When the good tribe does it, it's "remarkable insight into the political base
and clever use of modern technology", when the bad tribe does it, it's
"disturbingly sophisticated targeting and an automated violation of consent".
Really, go read the write ups about previous democrat campaigns, the narrative
was of tech savvy modern progressives leaving the conservative old timers in
the dust.

Russel conjugation is the favorite trick or the press today as they hawk their
narratives:

"I am trying to get an important message out. You are running a political
campaign. They are spreading harmful propaganda."

But 99% of harvested data is gathered with only proxy consent of 1% of the
users, and most of either group is unaware of what's happening.

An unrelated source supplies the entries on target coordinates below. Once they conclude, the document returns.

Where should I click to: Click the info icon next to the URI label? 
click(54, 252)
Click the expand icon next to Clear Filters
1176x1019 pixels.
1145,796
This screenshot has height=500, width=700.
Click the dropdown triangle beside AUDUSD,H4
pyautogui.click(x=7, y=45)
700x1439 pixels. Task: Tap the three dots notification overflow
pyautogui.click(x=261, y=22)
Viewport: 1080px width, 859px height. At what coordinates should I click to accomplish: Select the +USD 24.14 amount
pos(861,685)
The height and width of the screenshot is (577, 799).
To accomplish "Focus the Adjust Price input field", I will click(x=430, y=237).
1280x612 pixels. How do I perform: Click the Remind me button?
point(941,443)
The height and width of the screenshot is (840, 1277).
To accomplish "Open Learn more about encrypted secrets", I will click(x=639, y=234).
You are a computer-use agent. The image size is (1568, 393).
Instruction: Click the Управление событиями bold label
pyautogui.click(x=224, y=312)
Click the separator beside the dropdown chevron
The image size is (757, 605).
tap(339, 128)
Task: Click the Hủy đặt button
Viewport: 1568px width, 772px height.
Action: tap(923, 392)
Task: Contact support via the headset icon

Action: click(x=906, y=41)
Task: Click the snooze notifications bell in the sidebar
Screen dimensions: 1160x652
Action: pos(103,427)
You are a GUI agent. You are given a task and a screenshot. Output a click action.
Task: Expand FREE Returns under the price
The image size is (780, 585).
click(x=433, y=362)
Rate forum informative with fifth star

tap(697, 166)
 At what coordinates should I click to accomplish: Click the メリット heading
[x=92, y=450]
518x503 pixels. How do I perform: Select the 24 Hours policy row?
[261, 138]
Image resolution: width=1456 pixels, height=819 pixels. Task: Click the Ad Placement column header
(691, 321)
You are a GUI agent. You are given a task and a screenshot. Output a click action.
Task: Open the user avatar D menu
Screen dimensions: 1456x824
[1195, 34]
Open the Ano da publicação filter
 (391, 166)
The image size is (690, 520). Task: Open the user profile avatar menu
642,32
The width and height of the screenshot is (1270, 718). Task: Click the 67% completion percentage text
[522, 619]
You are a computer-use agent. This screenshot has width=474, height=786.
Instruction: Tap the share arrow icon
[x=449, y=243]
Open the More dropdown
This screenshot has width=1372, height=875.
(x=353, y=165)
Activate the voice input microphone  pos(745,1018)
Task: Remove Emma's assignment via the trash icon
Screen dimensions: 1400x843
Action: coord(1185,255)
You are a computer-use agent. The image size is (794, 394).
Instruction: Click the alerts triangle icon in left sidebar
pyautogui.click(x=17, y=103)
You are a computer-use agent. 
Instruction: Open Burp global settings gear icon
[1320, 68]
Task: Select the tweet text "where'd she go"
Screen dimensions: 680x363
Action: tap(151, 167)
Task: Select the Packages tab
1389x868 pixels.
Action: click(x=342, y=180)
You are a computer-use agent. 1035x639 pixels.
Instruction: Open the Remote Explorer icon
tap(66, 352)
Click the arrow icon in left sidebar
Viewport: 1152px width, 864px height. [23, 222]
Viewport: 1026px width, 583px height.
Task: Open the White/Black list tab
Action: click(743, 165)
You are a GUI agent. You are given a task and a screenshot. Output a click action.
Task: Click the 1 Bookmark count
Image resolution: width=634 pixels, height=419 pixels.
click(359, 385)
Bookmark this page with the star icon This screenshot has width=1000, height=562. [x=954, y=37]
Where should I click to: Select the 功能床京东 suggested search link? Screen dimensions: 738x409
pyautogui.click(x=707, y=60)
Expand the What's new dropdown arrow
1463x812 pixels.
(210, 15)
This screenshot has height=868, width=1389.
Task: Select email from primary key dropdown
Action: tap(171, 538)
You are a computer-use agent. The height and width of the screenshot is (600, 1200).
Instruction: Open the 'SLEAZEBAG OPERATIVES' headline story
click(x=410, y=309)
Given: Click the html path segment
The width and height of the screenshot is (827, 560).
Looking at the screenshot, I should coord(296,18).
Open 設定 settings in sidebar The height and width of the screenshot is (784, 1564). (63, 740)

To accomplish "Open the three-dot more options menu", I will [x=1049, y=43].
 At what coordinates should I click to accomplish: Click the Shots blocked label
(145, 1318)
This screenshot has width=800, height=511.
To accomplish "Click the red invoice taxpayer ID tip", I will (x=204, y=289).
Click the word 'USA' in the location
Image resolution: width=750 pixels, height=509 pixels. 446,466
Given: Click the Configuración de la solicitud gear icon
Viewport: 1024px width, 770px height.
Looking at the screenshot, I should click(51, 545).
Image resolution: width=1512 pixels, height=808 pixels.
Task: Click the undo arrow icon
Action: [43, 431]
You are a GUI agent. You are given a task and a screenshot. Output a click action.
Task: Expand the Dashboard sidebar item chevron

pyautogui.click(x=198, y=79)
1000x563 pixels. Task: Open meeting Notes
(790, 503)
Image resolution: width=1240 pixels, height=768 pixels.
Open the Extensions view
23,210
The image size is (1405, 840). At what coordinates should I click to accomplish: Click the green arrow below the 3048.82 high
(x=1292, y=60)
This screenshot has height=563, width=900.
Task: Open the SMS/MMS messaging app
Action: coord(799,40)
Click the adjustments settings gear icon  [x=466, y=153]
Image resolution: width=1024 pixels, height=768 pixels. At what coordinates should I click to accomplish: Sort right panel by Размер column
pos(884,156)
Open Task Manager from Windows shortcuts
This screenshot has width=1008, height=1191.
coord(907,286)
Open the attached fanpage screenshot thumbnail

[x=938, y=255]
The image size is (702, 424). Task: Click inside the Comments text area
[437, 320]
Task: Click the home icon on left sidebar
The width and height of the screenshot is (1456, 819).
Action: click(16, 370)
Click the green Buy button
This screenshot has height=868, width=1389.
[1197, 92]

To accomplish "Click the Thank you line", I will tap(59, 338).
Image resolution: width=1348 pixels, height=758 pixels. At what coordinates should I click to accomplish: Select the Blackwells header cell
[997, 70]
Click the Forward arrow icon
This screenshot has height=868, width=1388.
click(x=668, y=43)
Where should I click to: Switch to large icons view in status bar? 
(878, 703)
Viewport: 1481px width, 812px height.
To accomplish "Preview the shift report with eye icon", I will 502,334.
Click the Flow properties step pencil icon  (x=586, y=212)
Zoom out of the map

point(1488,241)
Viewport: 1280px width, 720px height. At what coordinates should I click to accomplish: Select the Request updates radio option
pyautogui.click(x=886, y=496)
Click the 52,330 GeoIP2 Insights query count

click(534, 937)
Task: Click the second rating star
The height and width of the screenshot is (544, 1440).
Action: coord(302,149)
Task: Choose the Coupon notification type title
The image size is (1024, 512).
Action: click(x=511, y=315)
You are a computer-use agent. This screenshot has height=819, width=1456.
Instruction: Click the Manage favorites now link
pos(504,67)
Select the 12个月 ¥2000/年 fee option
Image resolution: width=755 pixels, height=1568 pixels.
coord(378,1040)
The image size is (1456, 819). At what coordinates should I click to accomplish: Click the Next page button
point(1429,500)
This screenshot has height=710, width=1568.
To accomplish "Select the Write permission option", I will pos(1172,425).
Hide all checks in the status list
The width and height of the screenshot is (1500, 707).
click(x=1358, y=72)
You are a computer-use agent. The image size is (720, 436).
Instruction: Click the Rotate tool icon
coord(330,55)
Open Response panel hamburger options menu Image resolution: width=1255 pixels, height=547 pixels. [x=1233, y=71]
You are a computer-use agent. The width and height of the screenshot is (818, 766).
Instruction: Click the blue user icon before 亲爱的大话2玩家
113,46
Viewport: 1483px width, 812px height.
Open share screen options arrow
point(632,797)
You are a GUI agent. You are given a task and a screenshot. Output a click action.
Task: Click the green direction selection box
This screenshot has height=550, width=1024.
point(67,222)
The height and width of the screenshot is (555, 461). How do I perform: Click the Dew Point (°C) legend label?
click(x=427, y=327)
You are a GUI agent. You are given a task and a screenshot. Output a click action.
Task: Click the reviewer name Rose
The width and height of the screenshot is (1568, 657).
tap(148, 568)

Ignoring this
ratio in order to haggle about exactly how the 1% was or wasn't tricked is
entirely beside the point.

The bigger problem with this whole affair is that people correctly diagnose a
breakdown in the mechanisms for forming consensus reality, which makes a lot
of information suspect. This should make you question your in-groups' world
view as much as the out-group. But instead of going back to primary sources
and reevaluating what they know, people only double down on it more, and use
it to justify why the out group is even more clueless/insidious than before.
But one of the biggest hallmarks of propaganda is that the enemy is both
horribly inept and terrifyingly powerful at the same time, swapping between
the two seamlessly to serve the current narrative.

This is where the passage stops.